WORK REQUIRED: Everything from the line that contains "Select the Più avanti section header" to the final line of the data, both ends included, must be set down exactly, apart from the pictures.

PROVIDED DATA:
* * * * * * *

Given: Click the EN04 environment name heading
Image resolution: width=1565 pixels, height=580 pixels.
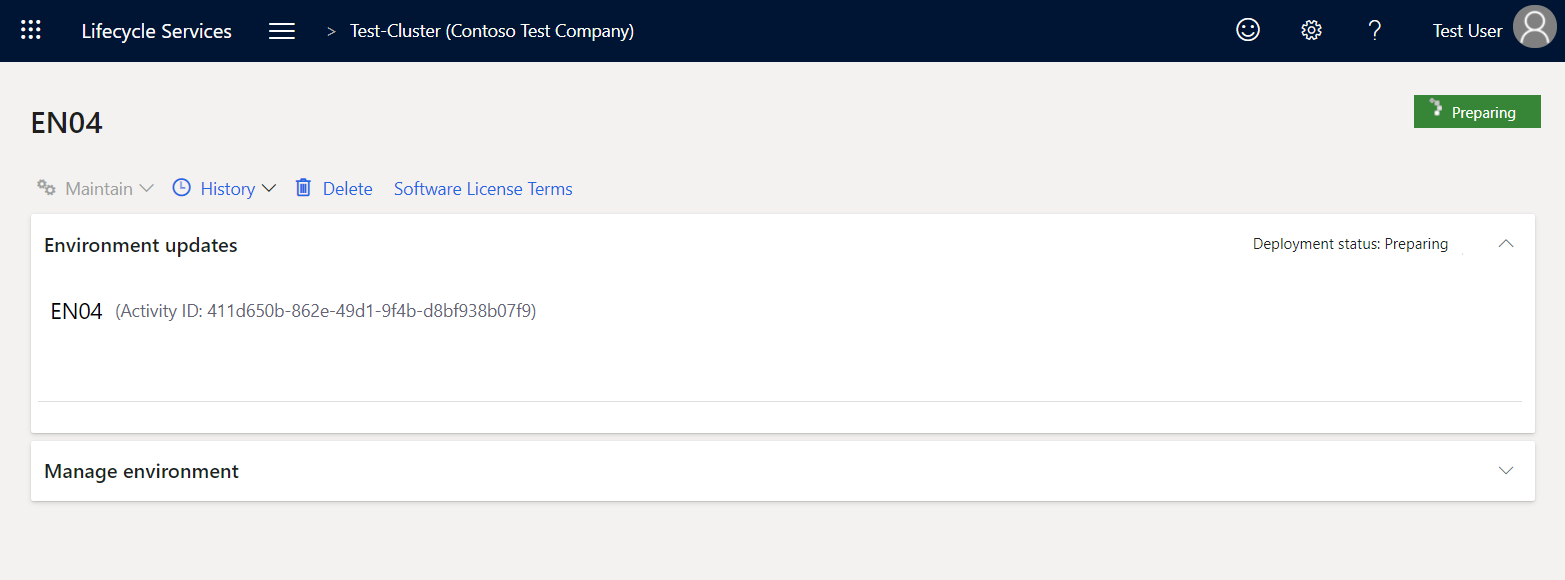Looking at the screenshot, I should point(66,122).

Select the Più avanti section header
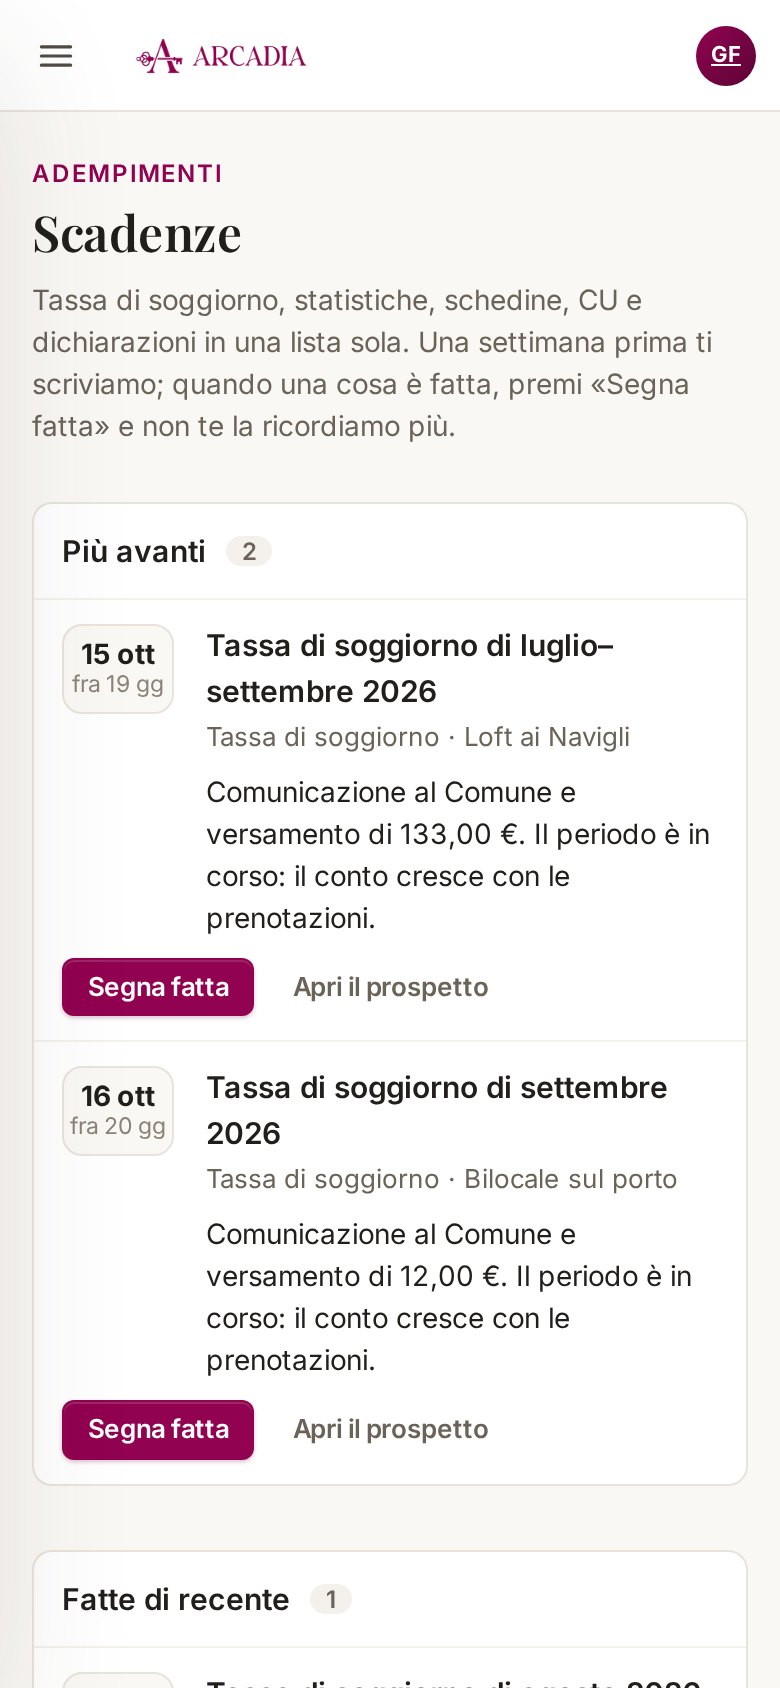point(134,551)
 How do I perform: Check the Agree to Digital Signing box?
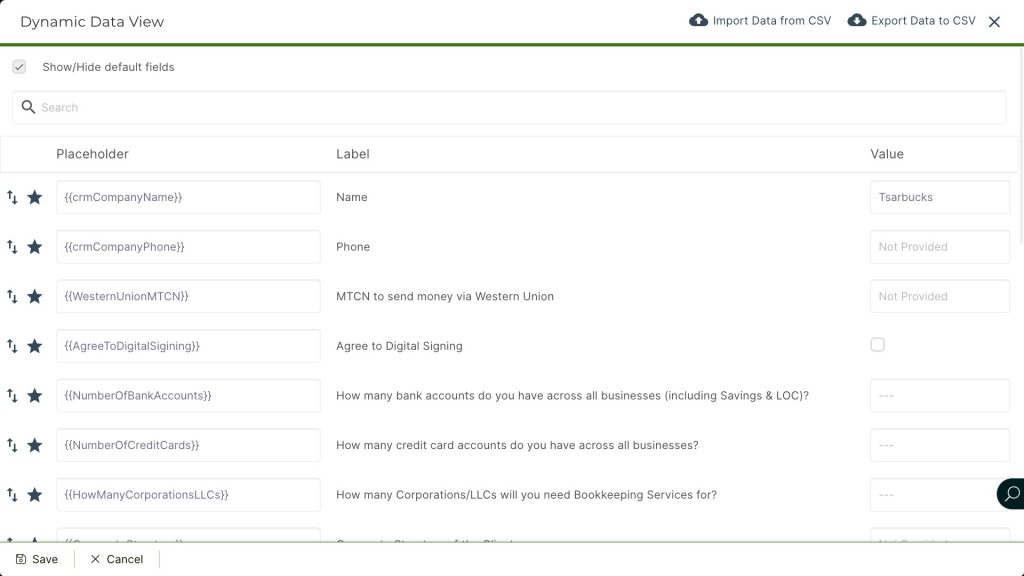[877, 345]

* * * * * * *

EXERCISE SOLUTION:
Select the Più avanti section header
point(134,551)
 How do I perform: Check the Agree to Digital Signing box?
[877, 345]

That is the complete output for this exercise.